New sensors can detect tiny amounts of biological molecules

The development of new biosensors is crucial for detecting minute amounts of important biological molecules. In the January 15 issue of Analytical Chemistry, a team of researchers from Oakland University and Vanderbilt published new results about using a “Single Chain Fragment Variable Recombinant Antibody as a Template for Fc Sensors” (Volume 83, Pages 625-630). One of the two lead authors on this study was Zhihong Shen, a 2008 graduate of the Biomedical Sciences: Health and Environmental Chemistry PhD Program.

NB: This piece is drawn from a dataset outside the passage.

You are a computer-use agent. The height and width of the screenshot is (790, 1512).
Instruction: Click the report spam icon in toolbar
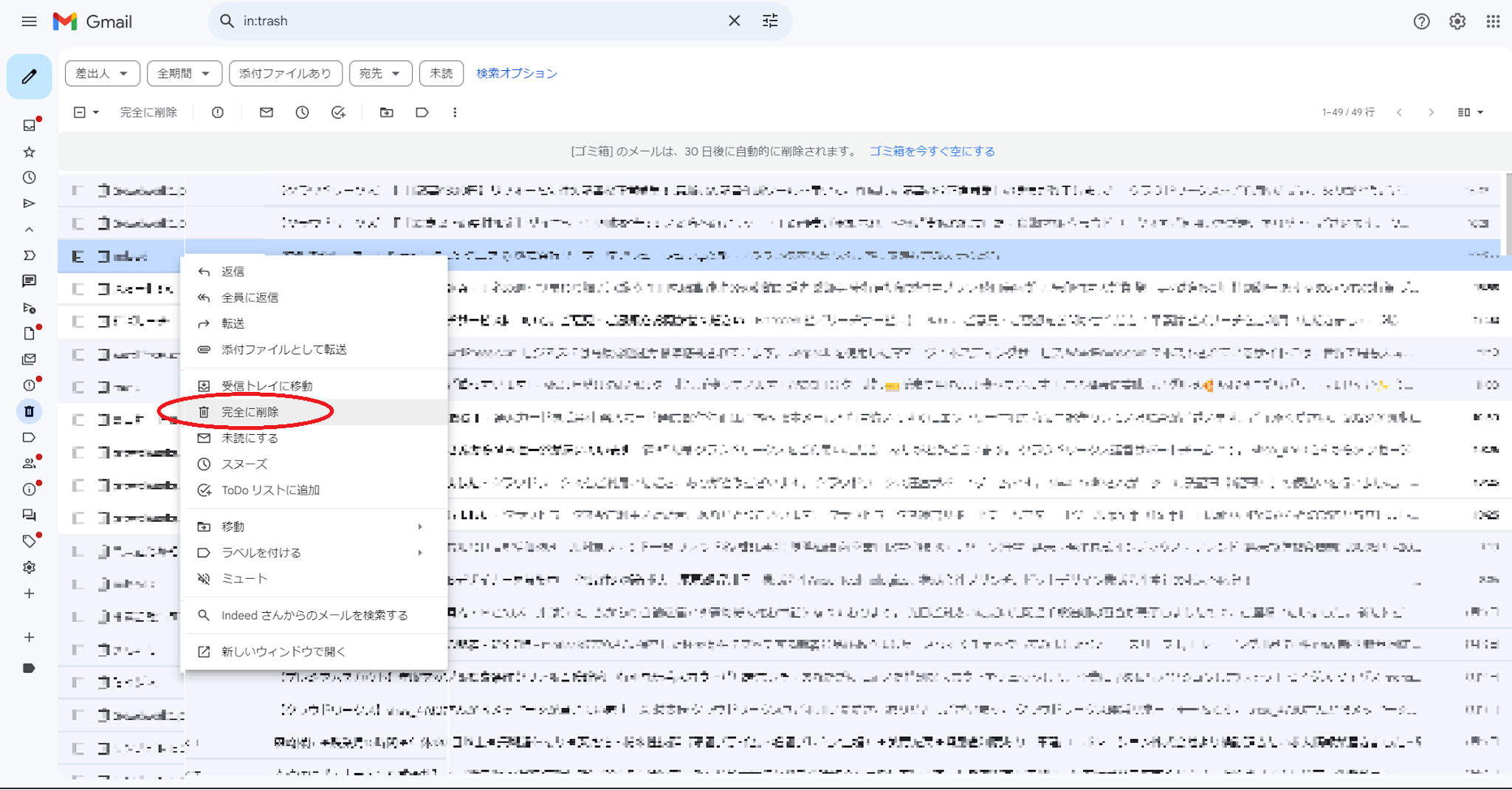coord(218,113)
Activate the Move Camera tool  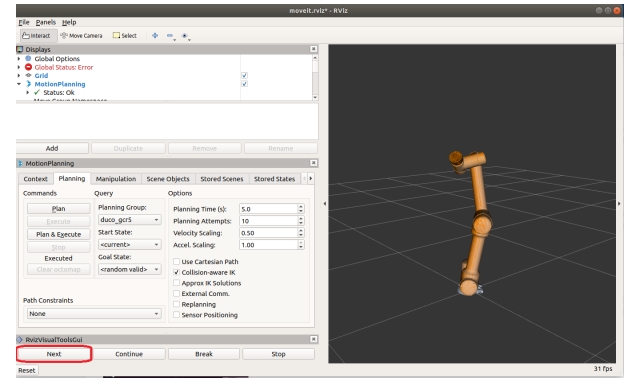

Shen worked in the laboratory of Associate Professor and CBR member Xiangqun Zeng, of the Department of Chemistry.

The basic idea of the sensor is to use a quartz crystal microbalance to detect the slight increase in mass as a molecule attaches to the sensor surface, and antibodies--part of the body’s immune system--attached to the surface to provide specific binding. In fact, the entire large antibody protein is not necessary for this device; only the single chain variable fragment is sufficient to recognize a specific antigen. In their paper, the researchers describe a sensor that detects Fc receptors, which exist on many cells that play an important role in the immune system.
A research team led by Xiangqun Zeng of the Department of Chemistry is developing new sensors that can detect tiny amounts of important biological molecules.